Directions for this task
Reproduce the data verbatim, starting at the line that contains "Given: Click callout number 5" and ending with the line that contains "will (x=269, y=680).", both included, and output nothing else.

Data to use
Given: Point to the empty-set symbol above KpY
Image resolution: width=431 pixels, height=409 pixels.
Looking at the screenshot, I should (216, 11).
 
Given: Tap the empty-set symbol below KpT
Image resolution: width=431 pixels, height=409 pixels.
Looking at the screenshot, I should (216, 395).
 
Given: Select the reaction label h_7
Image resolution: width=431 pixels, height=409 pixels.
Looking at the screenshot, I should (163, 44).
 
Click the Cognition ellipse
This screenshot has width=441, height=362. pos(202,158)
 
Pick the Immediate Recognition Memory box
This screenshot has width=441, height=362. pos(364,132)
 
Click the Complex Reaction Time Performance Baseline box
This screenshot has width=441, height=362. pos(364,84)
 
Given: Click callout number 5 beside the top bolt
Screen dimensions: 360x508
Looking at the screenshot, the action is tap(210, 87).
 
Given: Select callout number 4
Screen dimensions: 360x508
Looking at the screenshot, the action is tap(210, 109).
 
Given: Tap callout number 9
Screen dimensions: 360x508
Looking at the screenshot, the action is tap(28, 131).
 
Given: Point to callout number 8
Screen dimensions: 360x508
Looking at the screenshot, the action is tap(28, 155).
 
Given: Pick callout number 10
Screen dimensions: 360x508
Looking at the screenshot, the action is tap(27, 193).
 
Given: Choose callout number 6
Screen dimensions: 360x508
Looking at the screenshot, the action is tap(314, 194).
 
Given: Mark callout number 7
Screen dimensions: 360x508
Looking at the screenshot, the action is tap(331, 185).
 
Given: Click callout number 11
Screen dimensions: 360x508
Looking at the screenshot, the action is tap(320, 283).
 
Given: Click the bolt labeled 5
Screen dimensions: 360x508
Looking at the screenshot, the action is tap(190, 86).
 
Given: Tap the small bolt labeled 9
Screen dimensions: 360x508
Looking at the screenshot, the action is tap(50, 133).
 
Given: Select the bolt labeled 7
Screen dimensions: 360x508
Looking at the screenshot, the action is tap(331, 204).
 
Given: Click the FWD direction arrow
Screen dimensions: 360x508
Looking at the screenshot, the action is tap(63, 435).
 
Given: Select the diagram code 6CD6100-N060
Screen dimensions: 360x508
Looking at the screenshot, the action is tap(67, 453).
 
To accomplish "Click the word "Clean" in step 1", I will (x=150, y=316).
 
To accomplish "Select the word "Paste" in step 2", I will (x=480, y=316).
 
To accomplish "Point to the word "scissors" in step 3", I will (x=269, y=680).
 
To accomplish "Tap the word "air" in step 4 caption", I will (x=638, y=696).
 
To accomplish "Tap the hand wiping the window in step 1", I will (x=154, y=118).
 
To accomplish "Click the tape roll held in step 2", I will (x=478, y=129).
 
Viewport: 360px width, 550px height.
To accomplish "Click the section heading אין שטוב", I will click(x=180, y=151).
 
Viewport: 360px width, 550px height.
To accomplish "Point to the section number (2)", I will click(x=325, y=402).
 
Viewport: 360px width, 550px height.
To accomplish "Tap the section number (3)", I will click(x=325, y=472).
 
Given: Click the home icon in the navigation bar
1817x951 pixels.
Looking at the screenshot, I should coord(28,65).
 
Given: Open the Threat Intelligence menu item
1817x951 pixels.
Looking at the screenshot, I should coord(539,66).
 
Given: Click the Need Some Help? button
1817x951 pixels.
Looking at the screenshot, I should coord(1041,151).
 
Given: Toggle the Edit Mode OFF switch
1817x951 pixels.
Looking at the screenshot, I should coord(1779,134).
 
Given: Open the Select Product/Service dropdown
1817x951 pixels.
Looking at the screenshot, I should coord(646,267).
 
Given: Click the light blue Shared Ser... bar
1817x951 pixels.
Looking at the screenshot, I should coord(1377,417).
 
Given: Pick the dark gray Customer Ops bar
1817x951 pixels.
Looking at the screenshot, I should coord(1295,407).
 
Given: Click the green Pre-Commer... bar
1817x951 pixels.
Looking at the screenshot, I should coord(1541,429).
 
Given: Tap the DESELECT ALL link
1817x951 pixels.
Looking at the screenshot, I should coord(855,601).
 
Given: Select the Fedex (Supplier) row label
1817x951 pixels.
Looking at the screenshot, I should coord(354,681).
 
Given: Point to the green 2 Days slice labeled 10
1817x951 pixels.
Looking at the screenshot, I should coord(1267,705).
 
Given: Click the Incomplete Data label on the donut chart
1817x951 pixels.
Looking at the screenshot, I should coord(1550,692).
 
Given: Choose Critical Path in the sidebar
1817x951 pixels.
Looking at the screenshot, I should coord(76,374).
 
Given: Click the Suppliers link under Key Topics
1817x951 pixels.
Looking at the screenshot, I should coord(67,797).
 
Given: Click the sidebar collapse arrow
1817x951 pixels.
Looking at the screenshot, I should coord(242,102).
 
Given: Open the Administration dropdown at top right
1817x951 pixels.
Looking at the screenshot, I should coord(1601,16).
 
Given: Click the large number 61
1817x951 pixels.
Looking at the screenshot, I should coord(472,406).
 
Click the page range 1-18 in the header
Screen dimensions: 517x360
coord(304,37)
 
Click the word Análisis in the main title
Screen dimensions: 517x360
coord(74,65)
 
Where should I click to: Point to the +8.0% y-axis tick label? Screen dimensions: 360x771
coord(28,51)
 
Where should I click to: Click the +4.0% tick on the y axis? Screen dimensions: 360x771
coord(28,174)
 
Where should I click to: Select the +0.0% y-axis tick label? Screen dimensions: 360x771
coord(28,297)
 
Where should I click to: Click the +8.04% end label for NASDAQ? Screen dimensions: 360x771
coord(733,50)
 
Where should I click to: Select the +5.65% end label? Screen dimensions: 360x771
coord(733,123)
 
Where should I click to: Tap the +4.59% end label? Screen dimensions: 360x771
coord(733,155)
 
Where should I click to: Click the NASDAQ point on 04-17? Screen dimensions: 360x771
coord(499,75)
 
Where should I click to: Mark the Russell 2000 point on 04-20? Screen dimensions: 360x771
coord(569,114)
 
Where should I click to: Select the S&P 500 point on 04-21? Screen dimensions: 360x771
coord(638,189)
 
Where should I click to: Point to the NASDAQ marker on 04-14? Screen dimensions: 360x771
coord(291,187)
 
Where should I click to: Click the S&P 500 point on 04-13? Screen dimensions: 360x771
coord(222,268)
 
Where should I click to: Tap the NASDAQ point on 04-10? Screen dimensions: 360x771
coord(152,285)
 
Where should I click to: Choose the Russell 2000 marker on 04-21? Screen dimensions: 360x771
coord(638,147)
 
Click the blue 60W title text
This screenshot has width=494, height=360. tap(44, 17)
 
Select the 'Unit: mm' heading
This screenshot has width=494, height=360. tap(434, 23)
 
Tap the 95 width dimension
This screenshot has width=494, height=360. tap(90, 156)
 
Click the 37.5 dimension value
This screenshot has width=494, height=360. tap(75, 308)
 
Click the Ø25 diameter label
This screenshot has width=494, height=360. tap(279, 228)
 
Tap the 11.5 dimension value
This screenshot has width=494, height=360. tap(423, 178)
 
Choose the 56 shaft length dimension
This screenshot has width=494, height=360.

Solved exercise
Given: Click callout number 5 beside the top bolt
Screen dimensions: 360x508
Looking at the screenshot, the action is tap(210, 87).
 
Given: Select callout number 4
Screen dimensions: 360x508
Looking at the screenshot, the action is tap(210, 109).
 
Given: Tap callout number 9
Screen dimensions: 360x508
Looking at the screenshot, the action is tap(28, 131).
 
Given: Point to callout number 8
Screen dimensions: 360x508
Looking at the screenshot, the action is tap(28, 155).
 
Given: Pick callout number 10
Screen dimensions: 360x508
Looking at the screenshot, the action is tap(27, 193).
 
Given: Choose callout number 6
Screen dimensions: 360x508
Looking at the screenshot, the action is tap(314, 194).
 
Given: Mark callout number 7
Screen dimensions: 360x508
Looking at the screenshot, the action is tap(331, 185).
 
Given: Click callout number 11
Screen dimensions: 360x508
Looking at the screenshot, the action is tap(320, 283).
 
Given: Click the bolt labeled 5
Screen dimensions: 360x508
Looking at the screenshot, the action is tap(190, 86).
 
Given: Tap the small bolt labeled 9
Screen dimensions: 360x508
Looking at the screenshot, the action is tap(50, 133).
 
Given: Select the bolt labeled 7
Screen dimensions: 360x508
Looking at the screenshot, the action is tap(331, 204).
 
Given: Click the FWD direction arrow
Screen dimensions: 360x508
Looking at the screenshot, the action is tap(63, 435).
 
Given: Select the diagram code 6CD6100-N060
Screen dimensions: 360x508
Looking at the screenshot, the action is tap(67, 453).
 
To accomplish "Click the word "Clean" in step 1", I will (x=150, y=316).
 
To accomplish "Select the word "Paste" in step 2", I will (x=480, y=316).
 
To accomplish "Point to the word "scissors" in step 3", I will (x=269, y=680).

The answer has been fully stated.